WORK ORDER:
Somewhere below, one line contains "The image size" and a later line contains "Task: Click the". Output those two lines and everything between them exactly, and nothing else.

*** TASK DATA ***

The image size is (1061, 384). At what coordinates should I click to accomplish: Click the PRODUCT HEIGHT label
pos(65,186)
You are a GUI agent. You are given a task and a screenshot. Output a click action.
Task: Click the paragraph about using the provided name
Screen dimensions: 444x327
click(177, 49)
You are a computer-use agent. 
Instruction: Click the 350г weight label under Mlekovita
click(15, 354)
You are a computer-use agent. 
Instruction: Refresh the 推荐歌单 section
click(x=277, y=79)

***
*** TASK DATA ***

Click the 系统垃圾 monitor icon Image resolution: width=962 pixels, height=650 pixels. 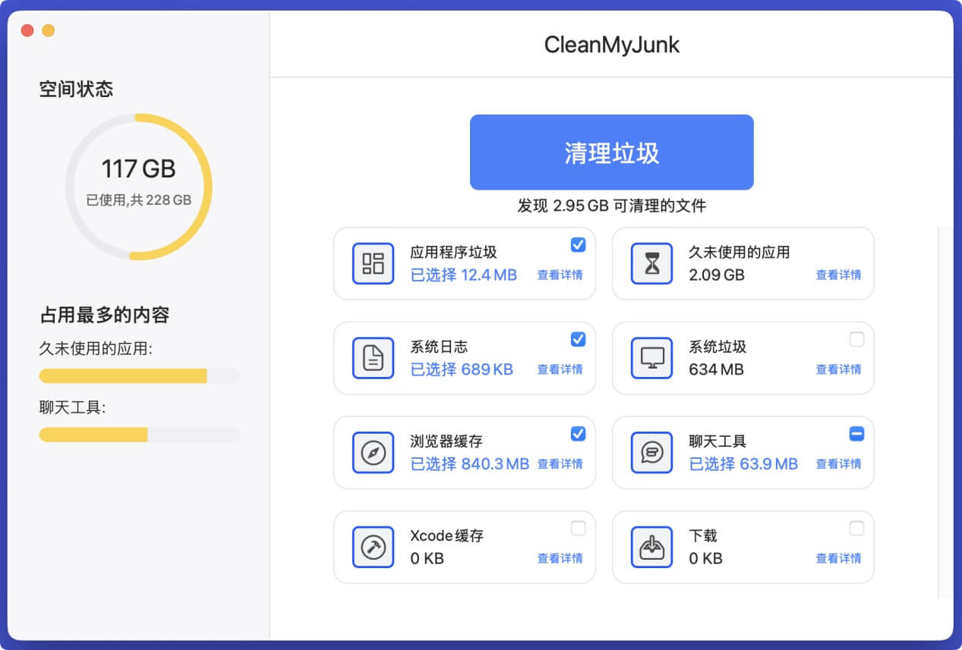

***

SOLUTION:
The image size is (1061, 384). At what coordinates should I click to accomplish: Click the PRODUCT HEIGHT label
pos(65,186)
You are a GUI agent. You are given a task and a screenshot. Output a click action.
Task: Click the paragraph about using the provided name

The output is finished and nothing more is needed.